EXCERPT PROVIDED –

== Segment start ==

Managing Your Allergies & Your Health with Tap Water Filters
Allergies are a problem millions of American's suffer from, but did you know that it can be caused from the water you drink? Studies show that skin allergies, and yes, even food allergies can stem from your tap water.
According to a report by Dr. Rob for MSN Health and Fitness, people are actually allergic to water, too. How is this possible? Clinically known as aquagenic pruritis and aquagenic urticaria, some people have allergic reactions to water of virtually any temperature.
Studies show that drinking water can cause food allergies and that hardened bath water can stimulate skin allergies like eczema. Chlorine is a water purifier used in municipal water systems to make it safe for drinking and bathing. However, in some cases people are actually allergic to chlorine, too.
Knowledge is power, so below we review types of allergies that can develop from tap water and its additives. Following a few simple lifestyle tips and consulting a specialist can help you manage your symptoms.
Food allergies are common. More than 200 deaths each year are due to food allergies. Did you know that 6% of allergy sufferers have a food allergy, and that your tap water can be a contributing factor?
A CBS news report reveals that of more than 10,348 Americans who were part of an ongoing U.S. survey of health and nutrition, 2,211of them had measurable levels of dichlorophenols in their system. This is a chemical found in pesticides and weed killers which is also used to chlorinate drinking water.
The same researchers also found that of those with measurable dichlorophenols, 411 had food allergies and more than 1,000 had an environmental allergy, like pollen. It's been proven that high levels of dichloropehnol-pesticide possibly weakens food tolerance, thereby, creating allergic reactions.
Although this study doesn't allow you to conclude for certain that pesticides cause food allergies, it shows that the possibility exists. This report can be found in the journal Annals of Allergy, Asthma, and Immunology.
7% of allergy sufferers have some kind of skin allergy including urticaria. Studies show that hard water may be a causative factor.
Self magazine posits the following question: "Is Your Water Causing You to Break Out?"

== Segment end ==

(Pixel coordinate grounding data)
== Segment start ==

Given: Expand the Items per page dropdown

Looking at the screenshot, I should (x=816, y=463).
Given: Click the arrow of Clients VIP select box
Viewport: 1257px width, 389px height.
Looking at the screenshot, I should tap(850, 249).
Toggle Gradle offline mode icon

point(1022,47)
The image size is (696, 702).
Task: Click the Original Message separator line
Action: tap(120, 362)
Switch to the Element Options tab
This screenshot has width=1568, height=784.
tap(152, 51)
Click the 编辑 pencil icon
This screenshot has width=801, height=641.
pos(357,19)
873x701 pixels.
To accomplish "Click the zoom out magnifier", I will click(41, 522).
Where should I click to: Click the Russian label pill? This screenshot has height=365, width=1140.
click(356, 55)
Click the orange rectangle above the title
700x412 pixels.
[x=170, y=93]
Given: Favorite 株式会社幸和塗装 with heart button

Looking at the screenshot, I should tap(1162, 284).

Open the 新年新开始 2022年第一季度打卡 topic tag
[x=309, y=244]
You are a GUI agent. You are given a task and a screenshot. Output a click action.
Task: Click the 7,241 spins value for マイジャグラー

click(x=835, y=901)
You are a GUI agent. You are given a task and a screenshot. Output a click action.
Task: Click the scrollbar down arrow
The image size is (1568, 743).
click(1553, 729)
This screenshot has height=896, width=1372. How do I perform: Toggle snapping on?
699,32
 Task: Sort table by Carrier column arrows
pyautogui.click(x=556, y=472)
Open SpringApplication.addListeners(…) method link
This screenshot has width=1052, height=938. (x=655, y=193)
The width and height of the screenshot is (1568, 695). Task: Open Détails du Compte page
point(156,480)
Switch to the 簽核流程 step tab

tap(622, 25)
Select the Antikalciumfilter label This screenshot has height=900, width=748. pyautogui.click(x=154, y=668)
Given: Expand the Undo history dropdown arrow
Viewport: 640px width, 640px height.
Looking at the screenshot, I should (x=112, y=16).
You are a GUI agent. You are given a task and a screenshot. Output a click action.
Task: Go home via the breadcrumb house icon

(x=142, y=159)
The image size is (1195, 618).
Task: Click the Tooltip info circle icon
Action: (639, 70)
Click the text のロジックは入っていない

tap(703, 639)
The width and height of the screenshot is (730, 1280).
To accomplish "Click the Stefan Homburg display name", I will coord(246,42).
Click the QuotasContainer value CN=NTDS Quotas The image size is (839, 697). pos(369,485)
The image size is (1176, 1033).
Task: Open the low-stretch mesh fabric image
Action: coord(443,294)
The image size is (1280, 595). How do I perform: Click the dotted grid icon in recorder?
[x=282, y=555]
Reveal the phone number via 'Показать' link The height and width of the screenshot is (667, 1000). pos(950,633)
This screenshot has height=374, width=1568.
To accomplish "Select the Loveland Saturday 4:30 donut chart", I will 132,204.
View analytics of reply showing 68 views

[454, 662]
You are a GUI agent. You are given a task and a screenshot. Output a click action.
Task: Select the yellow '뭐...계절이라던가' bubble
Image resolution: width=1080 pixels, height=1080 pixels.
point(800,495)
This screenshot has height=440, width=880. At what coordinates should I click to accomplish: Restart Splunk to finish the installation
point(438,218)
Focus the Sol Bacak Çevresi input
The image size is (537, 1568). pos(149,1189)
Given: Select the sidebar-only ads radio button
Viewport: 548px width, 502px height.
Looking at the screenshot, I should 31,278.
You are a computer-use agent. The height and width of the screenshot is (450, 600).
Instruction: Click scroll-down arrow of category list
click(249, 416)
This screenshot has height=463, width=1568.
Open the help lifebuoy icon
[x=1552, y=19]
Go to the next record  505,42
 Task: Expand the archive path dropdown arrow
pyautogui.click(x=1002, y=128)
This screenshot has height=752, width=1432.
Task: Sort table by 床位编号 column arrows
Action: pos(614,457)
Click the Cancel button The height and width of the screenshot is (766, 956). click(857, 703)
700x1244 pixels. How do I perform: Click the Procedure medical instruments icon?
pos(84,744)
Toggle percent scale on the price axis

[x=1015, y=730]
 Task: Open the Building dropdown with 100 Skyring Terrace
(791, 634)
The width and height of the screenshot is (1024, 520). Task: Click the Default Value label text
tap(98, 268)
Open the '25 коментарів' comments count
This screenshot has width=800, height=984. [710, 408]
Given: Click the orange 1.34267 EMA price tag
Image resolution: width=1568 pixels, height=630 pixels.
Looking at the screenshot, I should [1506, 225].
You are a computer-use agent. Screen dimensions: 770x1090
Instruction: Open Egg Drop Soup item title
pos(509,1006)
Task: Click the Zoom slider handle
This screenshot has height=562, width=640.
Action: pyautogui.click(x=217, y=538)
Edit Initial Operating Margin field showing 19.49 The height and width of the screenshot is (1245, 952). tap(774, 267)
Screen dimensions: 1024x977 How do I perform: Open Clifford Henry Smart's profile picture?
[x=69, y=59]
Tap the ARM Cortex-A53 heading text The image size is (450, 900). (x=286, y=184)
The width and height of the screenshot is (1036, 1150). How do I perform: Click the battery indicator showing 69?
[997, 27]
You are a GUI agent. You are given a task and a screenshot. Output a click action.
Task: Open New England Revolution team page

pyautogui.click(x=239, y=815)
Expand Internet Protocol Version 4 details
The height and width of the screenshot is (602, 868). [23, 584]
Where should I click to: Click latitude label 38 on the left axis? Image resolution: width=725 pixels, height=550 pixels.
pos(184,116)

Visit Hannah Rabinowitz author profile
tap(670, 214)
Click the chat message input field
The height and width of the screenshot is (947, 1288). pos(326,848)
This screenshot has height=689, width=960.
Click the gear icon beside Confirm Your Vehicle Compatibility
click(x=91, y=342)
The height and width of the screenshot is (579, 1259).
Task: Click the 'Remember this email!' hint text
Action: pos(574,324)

== Segment end ==

WORK ORDER –
Answer these questions from the article on tap water and allergies:
1. What share of allergy sufferers have a food allergy?
2. In which journal can the dichlorophenol report be found?
3. What are the two clinical names for allergic reactions to water?

TASK SOLUTION –
1. 6%
2. Annals of Allergy, Asthma, and Immunology
3. Aquagenic pruritis and aquagenic urticaria